**INSTRUCTIONS TO FOLLOW:** Restate the listing below word for word, omitting any images.

**EXCERPTED DATA:**
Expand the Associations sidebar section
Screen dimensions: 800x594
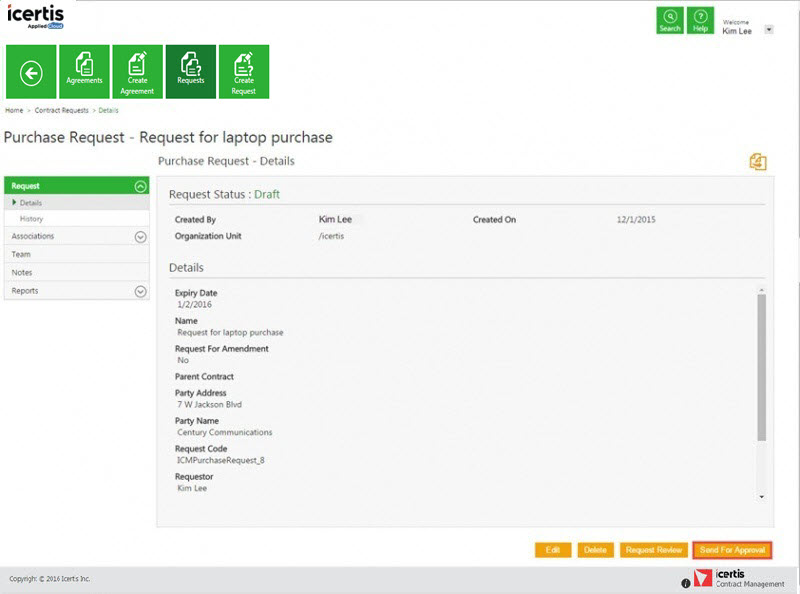point(140,237)
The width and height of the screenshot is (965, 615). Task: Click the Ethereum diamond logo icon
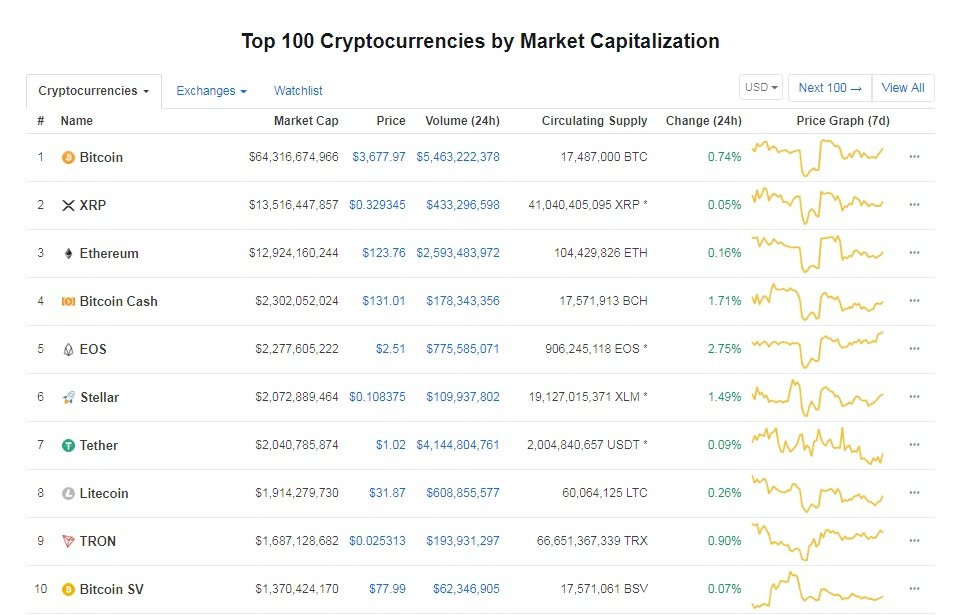point(68,253)
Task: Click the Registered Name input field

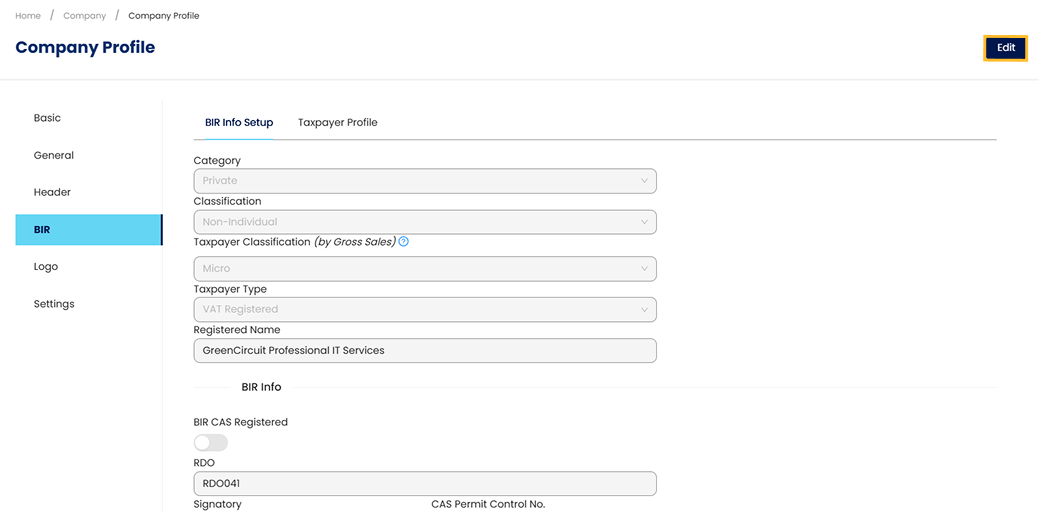Action: pyautogui.click(x=424, y=350)
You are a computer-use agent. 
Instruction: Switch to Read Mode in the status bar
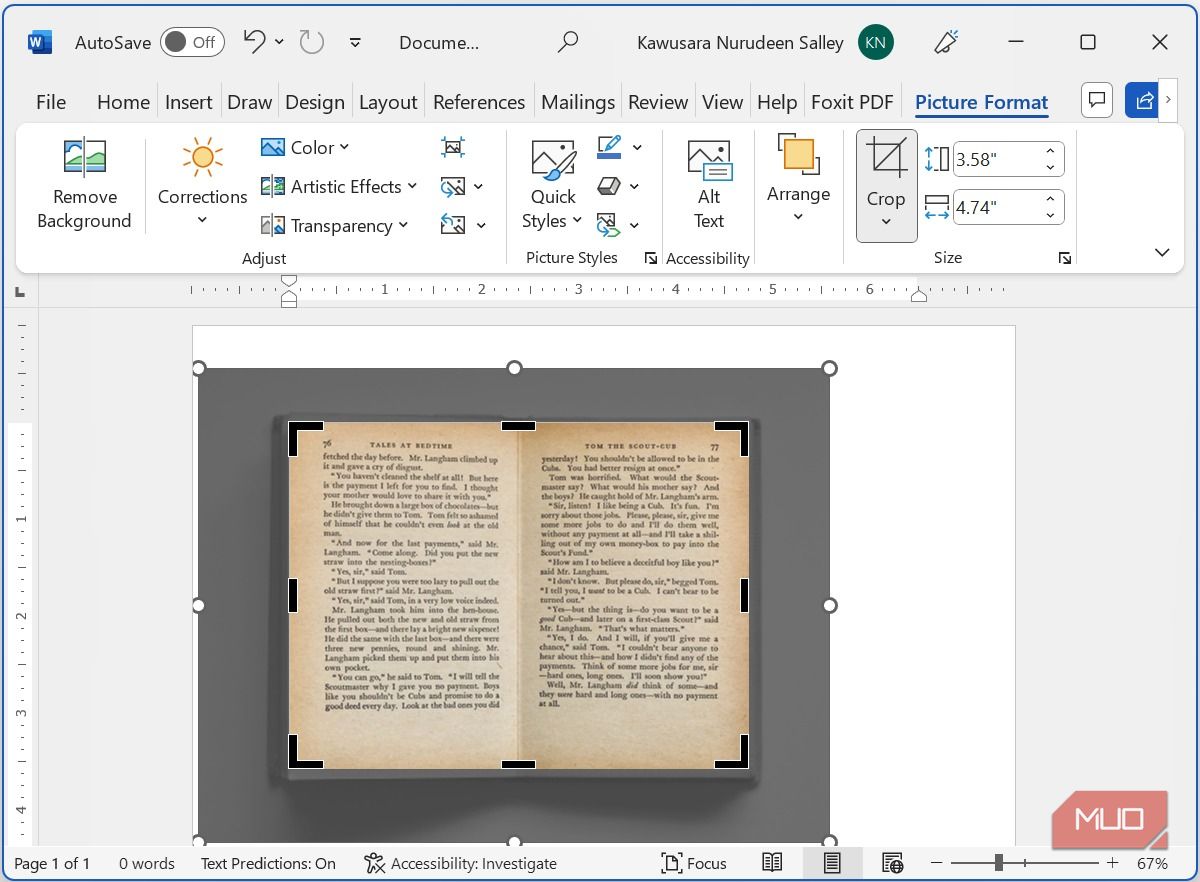pos(771,863)
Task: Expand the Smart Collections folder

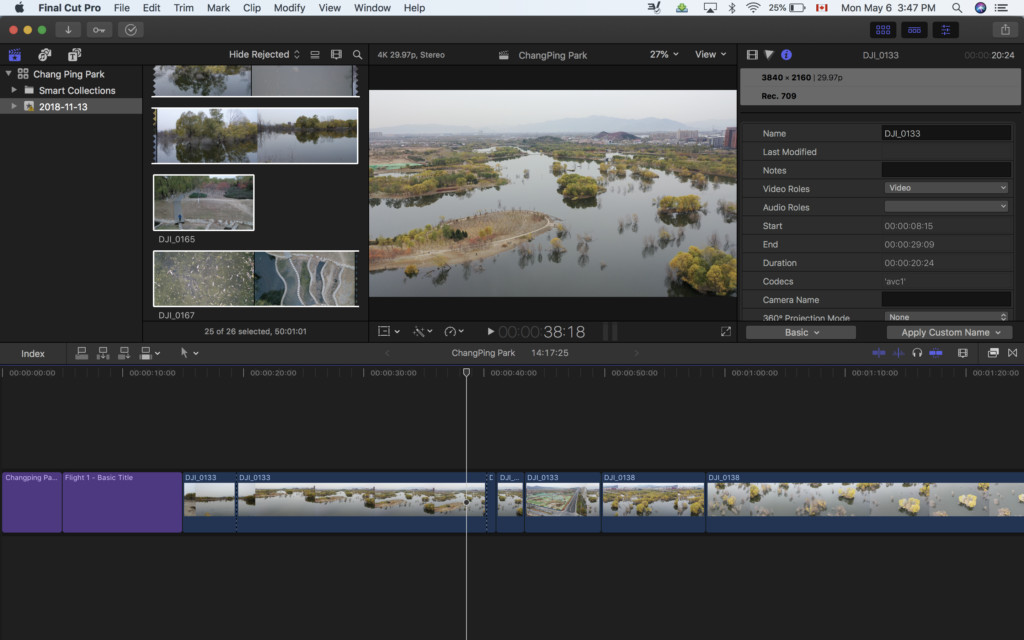Action: [14, 90]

**SOLUTION TO THIS EXERCISE:**
Expand the Associations sidebar section
Screen dimensions: 800x594
point(140,237)
The width and height of the screenshot is (965, 615). Task: Click the Ethereum diamond logo icon
point(68,253)
Task: Click the Registered Name input field

Action: pyautogui.click(x=424, y=350)
You are a computer-use agent. 
Instruction: Switch to Read Mode in the status bar
pos(771,863)
Task: Expand the Smart Collections folder

Action: [14, 90]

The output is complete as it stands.